▸ Tarefas
• A. Reproduza tudo o que vai de "Não participei da" até "melhoravam no notebook." no artigo sobre a Rinha de Backend.
• B. Segundo o artigo sobre a Rinha de Backend, em que posição do ranking ficou o projeto enviado à Rinha de Compiladores?
• C. Diga se cada afirmação concorda com o artigo sobre a Rinha de Backend, respondendo sim ou não e citando as palavras do artigo que decidem:
(i) Quem escreve participou da primeira edição, em 2023.
(ii) Os testes foram feitos em um desktop Ryzen 9 e em um notebook Core i7.
(iii) No ranking provisório, o projeto com PostgreSQL ficou com um p75 de 1ms.

▸ Artigo

.....

Não participei da primeira edição em 2023 pois só fiquei sabendo depois de encerrada.

Após essa primeira edição da Rinha de Backend, houve uma Rinha de Compiladores (e interpretadores) onde consegui participar e meu projeto ficou em 9º no ranking.

Um fato interessante das rinhas é que o critério do ranking final não é muito claro antecipadamente. O objetivo é se divertir e aprender.

Voltando a Rinha de Backend 2024/Q1, outro ponto interessante é que para o ranking, os testes são executados nessa máquina. Eu fiz meus testes em duas máquinas diferentes, um desktop Ryzen 9 com 24 cores e um notebook Core i7 de 7ª geração com 4 cores. No Ryzen 9 qualquer coisa rodava muito rápido, mesmo com a limitação de CPU no docker. Algumas técnicas que melhoravam o desempenho no desktop, pioravam no notebook. Nesses casos priorizei as técnicas que melhoravam no notebook.

Submeti 3 projetos construídos com uma mesma stack base:

  • C++20 como linguagem de programação
  • mongoose como lib http
  • vcpkg como gerenciador de pacotes
  • haproxy como load balancer

Nos projetos usei diferentes bancos de dados e algumas alterações no código:

PostgreSQL

A grande maioria dos (até então) 677 projetos usou o PostgreSQL como banco de dados. Resolvei fazer uma versão com ele e no ranking provisório esse projeto ficou com um p75 de 1ms.

.....

▸ Material de origem
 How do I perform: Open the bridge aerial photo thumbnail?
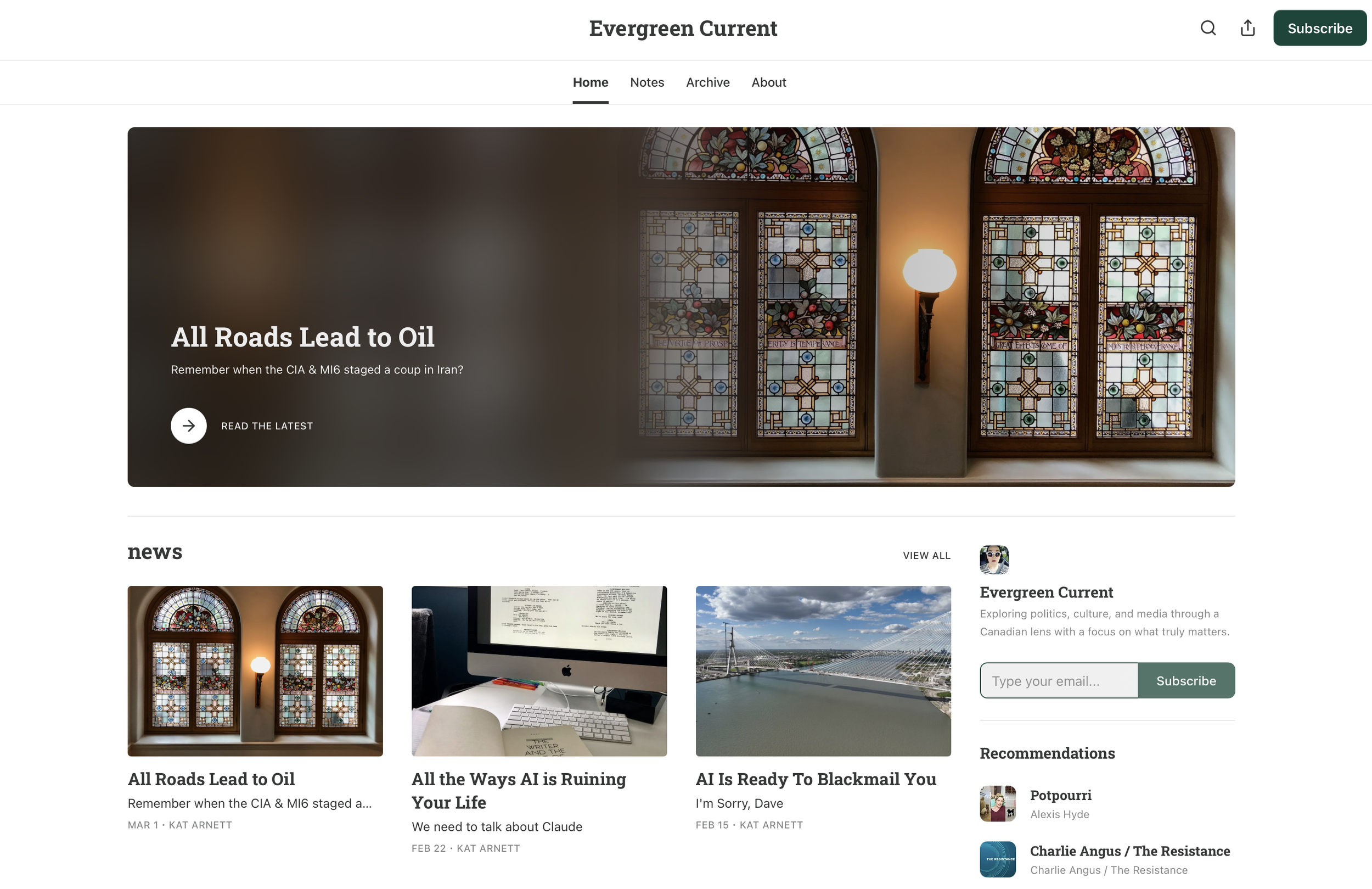click(x=823, y=671)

.....

▸ Respostas por tarefa
• A.
Não participei da primeira edição em 2023 pois só fiquei sabendo depois de encerrada.

Após essa primeira edição da Rinha de Backend, houve uma Rinha de Compiladores (e interpretadores) onde consegui participar e meu projeto ficou em 9º no ranking.

Um fato interessante das rinhas é que o critério do ranking final não é muito claro antecipadamente. O objetivo é se divertir e aprender.

Voltando a Rinha de Backend 2024/Q1, outro ponto interessante é que para o ranking, os testes são executados nessa máquina. Eu fiz meus testes em duas máquinas diferentes, um desktop Ryzen 9 com 24 cores e um notebook Core i7 de 7ª geração com 4 cores. No Ryzen 9 qualquer coisa rodava muito rápido, mesmo com a limitação de CPU no docker. Algumas técnicas que melhoravam o desempenho no desktop, pioravam no notebook. Nesses casos priorizei as técnicas que melhoravam no notebook.

• B. Ficou em 9º no ranking.

• C.
(i) Não: "Não participei da primeira edição em 2023 pois só fiquei sabendo depois de encerrada."
(ii) Sim: "um desktop Ryzen 9 com 24 cores e um notebook Core i7 de 7ª geração com 4 cores"
(iii) Sim: "no ranking provisório esse projeto ficou com um p75 de 1ms."